7) un accordo che impedisca i licenziamenti e garantisca i precari attraverso una clausola semplice: chi non garantisce l’occupazione non accede ai finanziamenti pubblici.
8) lo stop alle cedole e ai dividendi finanziari per le imprese che accedono a finanziamenti pubblici.
9) favorire il rinnovo CCNL per generare domanda interna.
Pochi punti su cui sarebbe importante confrontarsi perché noi non vogliamo tornare al passato ma andare nel futuro.
Termoli, 22 aprile. Sindacato Operai Autorganizzati (SOA) in FCA:
Comunicato stampa. SOA e FLMu contro l’anticipo di riapertura. Non è un servizio essenziale: missiva indirizzata al prefetto di Campobasso, alla regione Molise, al sindaco di Termoli, al Presidente del Consiglio dei Ministri.

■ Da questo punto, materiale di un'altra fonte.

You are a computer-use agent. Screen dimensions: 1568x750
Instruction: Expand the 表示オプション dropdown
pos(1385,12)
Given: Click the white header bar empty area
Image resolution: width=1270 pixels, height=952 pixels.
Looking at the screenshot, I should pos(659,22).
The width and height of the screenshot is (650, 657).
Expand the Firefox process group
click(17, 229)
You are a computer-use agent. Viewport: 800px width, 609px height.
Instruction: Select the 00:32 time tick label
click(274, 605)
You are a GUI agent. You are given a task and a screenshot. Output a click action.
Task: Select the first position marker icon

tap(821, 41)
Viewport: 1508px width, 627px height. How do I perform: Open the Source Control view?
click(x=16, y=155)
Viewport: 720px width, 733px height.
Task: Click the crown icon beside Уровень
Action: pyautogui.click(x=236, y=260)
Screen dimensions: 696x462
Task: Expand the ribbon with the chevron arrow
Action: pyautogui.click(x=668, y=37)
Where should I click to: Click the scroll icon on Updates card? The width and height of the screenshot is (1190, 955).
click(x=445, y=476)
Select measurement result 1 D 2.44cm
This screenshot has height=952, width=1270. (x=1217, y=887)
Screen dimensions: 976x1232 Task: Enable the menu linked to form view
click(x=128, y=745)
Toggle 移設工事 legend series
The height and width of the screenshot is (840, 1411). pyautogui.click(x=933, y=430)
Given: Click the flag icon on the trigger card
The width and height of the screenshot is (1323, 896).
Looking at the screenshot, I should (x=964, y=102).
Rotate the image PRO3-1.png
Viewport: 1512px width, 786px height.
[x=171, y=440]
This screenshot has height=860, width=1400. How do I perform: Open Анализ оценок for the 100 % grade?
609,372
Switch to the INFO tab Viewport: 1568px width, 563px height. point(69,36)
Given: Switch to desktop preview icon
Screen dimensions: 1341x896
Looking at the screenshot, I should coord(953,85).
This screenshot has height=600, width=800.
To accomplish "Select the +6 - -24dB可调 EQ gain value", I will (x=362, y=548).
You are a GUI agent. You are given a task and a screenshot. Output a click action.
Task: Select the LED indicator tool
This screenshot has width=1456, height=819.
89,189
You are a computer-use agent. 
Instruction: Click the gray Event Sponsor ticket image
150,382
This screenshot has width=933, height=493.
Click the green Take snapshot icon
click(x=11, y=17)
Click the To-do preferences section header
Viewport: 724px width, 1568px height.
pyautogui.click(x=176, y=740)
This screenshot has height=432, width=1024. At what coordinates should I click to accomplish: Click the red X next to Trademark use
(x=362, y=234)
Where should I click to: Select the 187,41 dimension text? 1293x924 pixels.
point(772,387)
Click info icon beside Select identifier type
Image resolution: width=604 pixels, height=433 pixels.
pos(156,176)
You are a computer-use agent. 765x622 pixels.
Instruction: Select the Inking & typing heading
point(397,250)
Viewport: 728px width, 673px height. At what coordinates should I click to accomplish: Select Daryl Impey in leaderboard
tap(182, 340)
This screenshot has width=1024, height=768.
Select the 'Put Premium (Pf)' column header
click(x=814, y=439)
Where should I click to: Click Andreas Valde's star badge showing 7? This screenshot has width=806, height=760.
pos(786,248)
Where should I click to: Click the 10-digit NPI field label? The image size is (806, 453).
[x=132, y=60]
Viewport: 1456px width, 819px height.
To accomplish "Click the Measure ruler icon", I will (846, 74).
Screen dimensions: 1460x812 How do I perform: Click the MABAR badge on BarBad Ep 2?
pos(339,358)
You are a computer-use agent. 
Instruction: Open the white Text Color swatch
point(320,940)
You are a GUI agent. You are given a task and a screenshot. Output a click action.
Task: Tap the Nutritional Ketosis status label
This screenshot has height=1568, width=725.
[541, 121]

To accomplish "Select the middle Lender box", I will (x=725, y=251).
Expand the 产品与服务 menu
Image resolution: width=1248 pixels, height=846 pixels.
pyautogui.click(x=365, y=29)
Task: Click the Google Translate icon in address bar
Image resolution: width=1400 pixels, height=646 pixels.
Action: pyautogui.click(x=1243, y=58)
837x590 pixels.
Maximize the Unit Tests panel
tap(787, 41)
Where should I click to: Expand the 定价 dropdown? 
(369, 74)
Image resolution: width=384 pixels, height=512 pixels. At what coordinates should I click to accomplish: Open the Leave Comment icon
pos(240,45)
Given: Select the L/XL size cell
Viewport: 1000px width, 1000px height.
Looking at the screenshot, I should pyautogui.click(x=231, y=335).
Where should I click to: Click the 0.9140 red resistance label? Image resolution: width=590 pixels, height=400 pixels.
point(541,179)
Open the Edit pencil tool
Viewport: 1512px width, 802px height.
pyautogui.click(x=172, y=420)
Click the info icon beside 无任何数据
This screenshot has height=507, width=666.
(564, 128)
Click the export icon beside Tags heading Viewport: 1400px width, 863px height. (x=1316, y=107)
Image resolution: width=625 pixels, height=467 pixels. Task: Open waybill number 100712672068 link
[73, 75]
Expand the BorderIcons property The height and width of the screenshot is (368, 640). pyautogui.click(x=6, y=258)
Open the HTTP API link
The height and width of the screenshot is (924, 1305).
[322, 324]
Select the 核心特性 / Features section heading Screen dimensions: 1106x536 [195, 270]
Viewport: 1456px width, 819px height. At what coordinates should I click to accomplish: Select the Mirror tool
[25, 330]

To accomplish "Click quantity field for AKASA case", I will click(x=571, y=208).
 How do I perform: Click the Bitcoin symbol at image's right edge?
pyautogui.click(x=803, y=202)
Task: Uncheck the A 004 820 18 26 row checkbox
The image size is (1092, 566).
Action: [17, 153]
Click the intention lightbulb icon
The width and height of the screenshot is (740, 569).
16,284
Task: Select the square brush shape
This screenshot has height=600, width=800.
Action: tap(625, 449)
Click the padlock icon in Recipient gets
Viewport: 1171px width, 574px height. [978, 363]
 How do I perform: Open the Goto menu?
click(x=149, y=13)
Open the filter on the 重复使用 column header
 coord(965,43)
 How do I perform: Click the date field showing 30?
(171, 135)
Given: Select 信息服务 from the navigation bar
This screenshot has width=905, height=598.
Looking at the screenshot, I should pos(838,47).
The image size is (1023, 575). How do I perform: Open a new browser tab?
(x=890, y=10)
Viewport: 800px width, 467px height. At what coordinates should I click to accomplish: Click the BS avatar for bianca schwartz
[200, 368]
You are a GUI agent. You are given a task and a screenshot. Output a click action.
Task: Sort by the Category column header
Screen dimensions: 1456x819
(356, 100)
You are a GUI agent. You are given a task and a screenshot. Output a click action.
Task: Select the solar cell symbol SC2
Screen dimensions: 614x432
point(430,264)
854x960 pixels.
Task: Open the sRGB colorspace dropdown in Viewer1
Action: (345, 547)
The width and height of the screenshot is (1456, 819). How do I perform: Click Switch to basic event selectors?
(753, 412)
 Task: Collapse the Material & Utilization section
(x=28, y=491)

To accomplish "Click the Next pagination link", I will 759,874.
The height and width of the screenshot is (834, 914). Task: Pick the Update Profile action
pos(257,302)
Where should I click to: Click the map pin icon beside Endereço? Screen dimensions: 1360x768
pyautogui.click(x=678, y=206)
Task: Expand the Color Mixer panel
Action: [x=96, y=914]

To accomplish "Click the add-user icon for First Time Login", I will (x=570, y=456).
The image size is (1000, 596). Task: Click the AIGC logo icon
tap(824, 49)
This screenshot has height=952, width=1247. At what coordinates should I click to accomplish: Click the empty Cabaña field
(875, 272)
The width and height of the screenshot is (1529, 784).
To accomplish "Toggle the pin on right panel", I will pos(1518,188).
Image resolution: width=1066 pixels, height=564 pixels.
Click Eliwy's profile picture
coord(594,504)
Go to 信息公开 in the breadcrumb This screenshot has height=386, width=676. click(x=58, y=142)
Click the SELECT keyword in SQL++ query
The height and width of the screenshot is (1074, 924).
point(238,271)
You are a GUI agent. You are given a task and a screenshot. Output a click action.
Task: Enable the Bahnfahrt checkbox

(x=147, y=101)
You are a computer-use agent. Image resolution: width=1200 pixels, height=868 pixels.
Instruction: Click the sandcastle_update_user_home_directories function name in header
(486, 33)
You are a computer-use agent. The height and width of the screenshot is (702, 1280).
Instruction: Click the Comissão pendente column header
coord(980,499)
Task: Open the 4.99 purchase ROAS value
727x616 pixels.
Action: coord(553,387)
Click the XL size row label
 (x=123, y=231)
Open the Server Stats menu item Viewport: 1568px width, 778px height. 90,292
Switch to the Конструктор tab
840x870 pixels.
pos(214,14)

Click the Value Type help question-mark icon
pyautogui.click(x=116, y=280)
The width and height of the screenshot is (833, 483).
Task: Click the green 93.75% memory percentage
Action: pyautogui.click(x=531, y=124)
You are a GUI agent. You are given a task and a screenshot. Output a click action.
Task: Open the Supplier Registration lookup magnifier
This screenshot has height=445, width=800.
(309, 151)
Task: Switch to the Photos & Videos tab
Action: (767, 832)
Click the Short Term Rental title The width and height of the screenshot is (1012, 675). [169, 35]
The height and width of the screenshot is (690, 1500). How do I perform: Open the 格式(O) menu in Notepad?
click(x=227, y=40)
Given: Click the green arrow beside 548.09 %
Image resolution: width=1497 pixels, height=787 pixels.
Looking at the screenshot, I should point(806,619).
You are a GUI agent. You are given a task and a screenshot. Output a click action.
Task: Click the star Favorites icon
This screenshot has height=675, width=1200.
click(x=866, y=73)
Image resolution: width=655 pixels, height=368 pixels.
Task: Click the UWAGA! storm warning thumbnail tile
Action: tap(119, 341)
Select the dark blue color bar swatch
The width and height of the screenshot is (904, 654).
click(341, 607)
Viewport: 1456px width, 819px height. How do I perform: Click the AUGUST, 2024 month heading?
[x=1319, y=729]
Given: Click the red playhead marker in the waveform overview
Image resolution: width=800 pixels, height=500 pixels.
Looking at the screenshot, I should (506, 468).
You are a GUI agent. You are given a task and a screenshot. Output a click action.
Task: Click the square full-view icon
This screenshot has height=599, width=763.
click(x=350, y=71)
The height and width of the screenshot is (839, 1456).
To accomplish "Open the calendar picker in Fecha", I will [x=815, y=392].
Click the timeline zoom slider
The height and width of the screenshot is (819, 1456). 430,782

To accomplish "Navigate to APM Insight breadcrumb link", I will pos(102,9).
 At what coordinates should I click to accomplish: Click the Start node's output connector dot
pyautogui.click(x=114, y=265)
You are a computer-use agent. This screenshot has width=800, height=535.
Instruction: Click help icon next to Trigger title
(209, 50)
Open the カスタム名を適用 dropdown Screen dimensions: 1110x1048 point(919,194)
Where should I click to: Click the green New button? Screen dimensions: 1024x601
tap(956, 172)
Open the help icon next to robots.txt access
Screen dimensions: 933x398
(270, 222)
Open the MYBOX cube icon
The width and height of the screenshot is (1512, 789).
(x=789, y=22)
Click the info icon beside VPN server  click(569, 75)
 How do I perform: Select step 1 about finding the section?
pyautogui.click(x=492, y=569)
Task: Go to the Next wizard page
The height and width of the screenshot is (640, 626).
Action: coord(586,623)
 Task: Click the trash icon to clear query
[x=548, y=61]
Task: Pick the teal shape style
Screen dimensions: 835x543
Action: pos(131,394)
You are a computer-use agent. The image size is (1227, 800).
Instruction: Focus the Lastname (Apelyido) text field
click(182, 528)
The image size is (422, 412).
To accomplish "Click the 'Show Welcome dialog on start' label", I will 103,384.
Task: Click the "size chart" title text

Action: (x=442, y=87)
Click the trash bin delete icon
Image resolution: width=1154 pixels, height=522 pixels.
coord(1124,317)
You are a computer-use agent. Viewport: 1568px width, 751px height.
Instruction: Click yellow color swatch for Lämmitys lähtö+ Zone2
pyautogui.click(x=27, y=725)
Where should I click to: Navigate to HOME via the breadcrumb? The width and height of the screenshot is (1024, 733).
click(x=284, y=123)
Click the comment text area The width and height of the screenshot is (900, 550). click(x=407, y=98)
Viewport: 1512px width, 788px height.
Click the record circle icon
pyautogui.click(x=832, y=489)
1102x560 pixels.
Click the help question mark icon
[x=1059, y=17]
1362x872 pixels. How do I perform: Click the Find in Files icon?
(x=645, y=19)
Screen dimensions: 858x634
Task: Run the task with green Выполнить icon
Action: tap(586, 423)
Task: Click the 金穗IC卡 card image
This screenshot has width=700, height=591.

(…) Il Decreto Ministeriale anti Covid-19 ha prorogato i termini di chiusura per i servizi non essenziali fino al 3 Maggio 2020 salvo eventuali proroghe, ma la FCA chiede la riapertura dello stabilimento addirittura una settimana prima dell’indicazione data. È evidente che l’azienda multinazionale ha fretta di ripartire, ma (…) noi ci chiediamo nuovamente se produrre auto oggi, con una pandemia mondiale, sia una necessità. La FCA ha dipendenti che risiedono nei vari 37 comuni colpiti dal virus, nonché un numero alto di pendolari che per recarsi al lavoro richiedono spostamenti continui con conseguenti assembramenti, esterni ed interni ai luoghi di lavoro. Davvero la prefettura di Campobasso in primis si prende questa responsabilità? La regione Molise, come al solito impegnata nei balzelli politici di palazzo, non proferisce parola, così come il sindaco di Termoli che continua a guardare alla finestra. La nostra richiesta è chiara: che non siano autorizzate frettolose riprese delle attività lavorative non essenziali nella nostra regione.